SPIN: Synchronization Signal-Based Positioning Algorithm for IoT Nonterrestrial Networks
Vishnu Rajendran, Jiayin Chen, Lutz Lampe, Gus Vos, Serkan Dost
Abstract
Nonterrestrial networks (NTNs) complement the terrestrial cellular networks by extending coverage to the user equipments (UEs) located in unserved and underserved areas. One of the most critical problems faced by NTN UEs is the lack of uplink (UL) synchronization and the associated initial access failure resulting from the high Doppler frequency offset caused by satellite velocity. While NTN new radio (NR) UEs rely on the global navigation satellite system (GNSS) to resolve the UL synchronization problem, it is not always feasible for power-critical NTN Internet of Things (IoT) UEs. To this end, we design synchronization signal-based positioning in IoT NTNs (SPIN) which enables the IoT UEs to tackle the UL synchronization problem. SPIN estimates position and velocity of the UE using time difference of arrival (TDOA) and frequency difference of arrival (FDOA) measurements on the downlink synchronization signals. Consequently, the UEs can use the position and velocity estimates to compute and compensate for the residual time and frequency offsets, thereby successfully synchronizing to the NTN UL. We conduct physical layer and system-level simulations to show the effectiveness of our solution.
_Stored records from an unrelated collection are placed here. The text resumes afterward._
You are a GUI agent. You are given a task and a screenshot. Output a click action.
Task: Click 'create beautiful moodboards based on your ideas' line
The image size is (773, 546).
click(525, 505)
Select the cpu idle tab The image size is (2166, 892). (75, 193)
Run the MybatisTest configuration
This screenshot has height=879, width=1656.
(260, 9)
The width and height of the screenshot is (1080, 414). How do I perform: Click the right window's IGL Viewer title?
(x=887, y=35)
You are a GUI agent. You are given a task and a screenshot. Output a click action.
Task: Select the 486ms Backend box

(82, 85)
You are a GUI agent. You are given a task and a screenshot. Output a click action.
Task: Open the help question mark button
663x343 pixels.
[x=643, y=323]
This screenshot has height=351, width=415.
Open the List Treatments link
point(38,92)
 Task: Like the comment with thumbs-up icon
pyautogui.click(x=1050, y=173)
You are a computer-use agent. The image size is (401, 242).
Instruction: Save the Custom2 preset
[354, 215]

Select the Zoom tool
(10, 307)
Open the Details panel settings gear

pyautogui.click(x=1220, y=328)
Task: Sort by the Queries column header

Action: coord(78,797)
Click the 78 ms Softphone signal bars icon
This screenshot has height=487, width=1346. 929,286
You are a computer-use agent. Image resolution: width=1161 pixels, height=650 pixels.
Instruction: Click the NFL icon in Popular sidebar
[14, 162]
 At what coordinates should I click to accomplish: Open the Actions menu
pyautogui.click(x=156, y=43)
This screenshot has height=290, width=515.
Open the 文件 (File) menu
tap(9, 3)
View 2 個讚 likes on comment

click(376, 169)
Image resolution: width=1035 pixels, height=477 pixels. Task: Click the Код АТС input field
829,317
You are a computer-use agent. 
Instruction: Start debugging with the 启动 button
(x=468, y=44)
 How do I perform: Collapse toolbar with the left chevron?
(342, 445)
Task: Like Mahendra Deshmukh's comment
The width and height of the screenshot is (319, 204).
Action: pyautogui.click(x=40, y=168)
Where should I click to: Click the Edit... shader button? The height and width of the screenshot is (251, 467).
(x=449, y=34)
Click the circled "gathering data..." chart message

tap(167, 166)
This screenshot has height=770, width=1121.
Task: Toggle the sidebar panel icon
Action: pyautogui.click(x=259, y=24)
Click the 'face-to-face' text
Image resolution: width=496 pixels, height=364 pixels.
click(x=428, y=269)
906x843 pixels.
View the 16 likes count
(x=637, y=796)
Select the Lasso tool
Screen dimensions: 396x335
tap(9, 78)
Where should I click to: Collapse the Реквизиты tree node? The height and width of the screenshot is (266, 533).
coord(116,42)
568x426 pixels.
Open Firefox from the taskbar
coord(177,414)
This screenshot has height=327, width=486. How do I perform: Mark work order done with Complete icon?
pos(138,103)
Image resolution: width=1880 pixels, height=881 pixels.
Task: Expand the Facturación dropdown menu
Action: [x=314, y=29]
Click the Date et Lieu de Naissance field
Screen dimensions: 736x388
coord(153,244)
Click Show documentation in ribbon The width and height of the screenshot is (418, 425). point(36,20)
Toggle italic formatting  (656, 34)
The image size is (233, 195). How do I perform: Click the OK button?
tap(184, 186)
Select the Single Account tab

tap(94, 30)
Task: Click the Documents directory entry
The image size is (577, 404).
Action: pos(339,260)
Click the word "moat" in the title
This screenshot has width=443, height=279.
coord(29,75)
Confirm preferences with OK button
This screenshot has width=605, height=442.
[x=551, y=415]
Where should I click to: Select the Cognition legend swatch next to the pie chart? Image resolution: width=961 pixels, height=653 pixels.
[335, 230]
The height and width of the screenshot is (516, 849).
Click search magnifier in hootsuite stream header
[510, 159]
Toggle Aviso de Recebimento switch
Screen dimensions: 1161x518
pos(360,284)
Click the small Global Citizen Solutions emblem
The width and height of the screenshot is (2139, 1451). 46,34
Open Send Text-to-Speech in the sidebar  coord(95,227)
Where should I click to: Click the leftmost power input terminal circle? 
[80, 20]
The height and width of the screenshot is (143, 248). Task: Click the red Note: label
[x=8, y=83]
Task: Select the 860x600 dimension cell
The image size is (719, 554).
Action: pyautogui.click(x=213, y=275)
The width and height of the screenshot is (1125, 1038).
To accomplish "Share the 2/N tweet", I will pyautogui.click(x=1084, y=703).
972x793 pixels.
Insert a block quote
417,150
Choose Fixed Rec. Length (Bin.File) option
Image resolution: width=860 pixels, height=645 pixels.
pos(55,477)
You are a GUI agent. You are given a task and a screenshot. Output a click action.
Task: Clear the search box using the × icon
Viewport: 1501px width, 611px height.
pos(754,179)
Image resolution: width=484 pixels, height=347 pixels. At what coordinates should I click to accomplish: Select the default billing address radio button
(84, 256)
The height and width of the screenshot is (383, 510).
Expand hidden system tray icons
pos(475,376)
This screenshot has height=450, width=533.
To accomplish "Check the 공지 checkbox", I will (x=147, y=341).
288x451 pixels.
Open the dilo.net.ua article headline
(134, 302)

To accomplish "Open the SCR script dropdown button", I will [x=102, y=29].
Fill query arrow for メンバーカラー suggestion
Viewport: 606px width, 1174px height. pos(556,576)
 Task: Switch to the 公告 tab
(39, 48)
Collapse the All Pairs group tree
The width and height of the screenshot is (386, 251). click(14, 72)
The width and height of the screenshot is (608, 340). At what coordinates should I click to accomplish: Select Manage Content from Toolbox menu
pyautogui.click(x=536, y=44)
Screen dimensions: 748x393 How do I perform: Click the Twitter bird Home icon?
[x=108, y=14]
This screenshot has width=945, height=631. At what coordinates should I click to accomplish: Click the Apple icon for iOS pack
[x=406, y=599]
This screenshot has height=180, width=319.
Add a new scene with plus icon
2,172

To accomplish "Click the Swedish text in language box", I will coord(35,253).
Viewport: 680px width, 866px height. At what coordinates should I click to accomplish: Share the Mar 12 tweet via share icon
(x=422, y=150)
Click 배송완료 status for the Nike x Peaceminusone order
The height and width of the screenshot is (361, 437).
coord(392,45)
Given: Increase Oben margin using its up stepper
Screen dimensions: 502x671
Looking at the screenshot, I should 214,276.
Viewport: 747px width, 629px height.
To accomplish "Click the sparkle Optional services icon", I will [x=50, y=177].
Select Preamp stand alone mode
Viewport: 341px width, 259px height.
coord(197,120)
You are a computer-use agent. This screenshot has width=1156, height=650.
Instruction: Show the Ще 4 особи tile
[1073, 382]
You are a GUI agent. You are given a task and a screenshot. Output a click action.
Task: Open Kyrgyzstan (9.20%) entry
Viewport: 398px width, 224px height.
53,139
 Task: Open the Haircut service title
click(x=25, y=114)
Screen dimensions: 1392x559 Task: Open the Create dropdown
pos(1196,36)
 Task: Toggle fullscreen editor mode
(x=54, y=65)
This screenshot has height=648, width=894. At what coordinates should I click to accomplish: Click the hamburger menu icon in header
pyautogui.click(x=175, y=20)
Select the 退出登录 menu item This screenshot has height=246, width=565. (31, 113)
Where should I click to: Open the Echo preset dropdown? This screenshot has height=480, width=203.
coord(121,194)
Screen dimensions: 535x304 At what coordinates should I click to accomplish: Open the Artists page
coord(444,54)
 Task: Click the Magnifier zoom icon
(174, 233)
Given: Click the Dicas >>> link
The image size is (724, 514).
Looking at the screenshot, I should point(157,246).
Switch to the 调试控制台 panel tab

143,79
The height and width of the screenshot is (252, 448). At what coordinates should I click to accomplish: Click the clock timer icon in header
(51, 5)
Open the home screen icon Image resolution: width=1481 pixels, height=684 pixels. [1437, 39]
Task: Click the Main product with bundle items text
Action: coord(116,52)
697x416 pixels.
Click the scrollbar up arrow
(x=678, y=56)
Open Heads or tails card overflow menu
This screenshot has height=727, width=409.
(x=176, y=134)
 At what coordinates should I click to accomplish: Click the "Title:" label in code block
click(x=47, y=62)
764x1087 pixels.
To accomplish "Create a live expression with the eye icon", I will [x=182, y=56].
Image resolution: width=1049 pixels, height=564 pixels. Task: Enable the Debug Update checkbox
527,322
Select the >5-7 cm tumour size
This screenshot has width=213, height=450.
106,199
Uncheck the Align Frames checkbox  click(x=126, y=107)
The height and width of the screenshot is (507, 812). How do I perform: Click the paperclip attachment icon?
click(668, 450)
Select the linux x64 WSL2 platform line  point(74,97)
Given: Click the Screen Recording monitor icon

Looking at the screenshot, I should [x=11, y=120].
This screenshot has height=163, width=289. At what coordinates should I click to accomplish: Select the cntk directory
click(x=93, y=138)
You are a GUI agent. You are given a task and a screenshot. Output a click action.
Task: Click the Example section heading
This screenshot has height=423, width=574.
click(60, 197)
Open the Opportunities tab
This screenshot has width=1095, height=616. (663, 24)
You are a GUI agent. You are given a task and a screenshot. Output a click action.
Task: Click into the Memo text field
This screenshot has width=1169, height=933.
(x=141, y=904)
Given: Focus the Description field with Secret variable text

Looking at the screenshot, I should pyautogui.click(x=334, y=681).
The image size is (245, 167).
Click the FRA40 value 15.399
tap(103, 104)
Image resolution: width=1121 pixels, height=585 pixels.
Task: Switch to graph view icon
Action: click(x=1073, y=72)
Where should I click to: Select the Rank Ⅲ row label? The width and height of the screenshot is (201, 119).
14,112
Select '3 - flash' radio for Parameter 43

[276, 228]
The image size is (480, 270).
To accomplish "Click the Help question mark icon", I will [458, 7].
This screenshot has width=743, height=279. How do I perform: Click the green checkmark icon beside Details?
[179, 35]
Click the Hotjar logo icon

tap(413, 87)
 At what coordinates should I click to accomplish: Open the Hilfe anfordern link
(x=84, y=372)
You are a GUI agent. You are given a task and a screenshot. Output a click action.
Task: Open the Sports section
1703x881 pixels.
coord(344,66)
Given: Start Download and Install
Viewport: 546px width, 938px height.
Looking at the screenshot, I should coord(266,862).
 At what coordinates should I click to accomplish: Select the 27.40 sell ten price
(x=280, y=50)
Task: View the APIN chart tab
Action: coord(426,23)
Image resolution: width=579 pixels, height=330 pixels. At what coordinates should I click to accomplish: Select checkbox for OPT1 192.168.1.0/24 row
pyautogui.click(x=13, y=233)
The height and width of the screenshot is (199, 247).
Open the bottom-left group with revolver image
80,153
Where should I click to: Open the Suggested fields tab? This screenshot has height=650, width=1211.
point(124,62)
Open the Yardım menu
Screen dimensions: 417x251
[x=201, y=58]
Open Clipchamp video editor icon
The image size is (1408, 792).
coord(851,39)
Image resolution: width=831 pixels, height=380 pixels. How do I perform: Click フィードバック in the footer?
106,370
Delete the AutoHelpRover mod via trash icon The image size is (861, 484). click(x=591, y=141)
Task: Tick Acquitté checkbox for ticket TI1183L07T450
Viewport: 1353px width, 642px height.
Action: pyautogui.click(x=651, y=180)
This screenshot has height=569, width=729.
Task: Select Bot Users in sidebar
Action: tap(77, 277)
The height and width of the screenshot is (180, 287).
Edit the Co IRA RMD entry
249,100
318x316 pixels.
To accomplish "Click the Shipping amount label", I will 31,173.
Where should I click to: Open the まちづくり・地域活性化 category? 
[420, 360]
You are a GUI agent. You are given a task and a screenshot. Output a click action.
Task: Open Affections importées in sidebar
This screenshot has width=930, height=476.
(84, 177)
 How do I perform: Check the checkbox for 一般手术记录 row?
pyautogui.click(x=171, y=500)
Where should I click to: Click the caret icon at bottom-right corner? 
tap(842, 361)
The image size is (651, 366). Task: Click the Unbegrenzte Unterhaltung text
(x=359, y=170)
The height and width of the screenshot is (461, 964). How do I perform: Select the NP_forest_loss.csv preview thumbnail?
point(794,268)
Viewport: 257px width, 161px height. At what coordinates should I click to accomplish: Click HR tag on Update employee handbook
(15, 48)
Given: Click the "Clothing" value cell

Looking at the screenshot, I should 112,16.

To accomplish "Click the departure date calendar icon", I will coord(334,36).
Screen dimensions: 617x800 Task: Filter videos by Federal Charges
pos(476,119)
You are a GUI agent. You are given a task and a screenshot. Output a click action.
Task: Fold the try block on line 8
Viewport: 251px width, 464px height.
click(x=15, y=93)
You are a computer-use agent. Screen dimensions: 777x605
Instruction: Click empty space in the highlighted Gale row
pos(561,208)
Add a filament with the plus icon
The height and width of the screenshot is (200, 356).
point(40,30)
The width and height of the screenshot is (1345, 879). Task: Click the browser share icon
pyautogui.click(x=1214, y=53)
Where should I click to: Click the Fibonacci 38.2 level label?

SPIN positioning accuracy achieves the Cramér-Rao lower bound and meets the target accuracy required for UL synchronization. We also compare the battery life of an NTN IoT UE which uses SPIN for UL synchronization with that of a UE using GNSS-based solution. Our numerical results show that SPIN has significant battery life savings over GNSS-based solution while also maintaining a low computational complexity.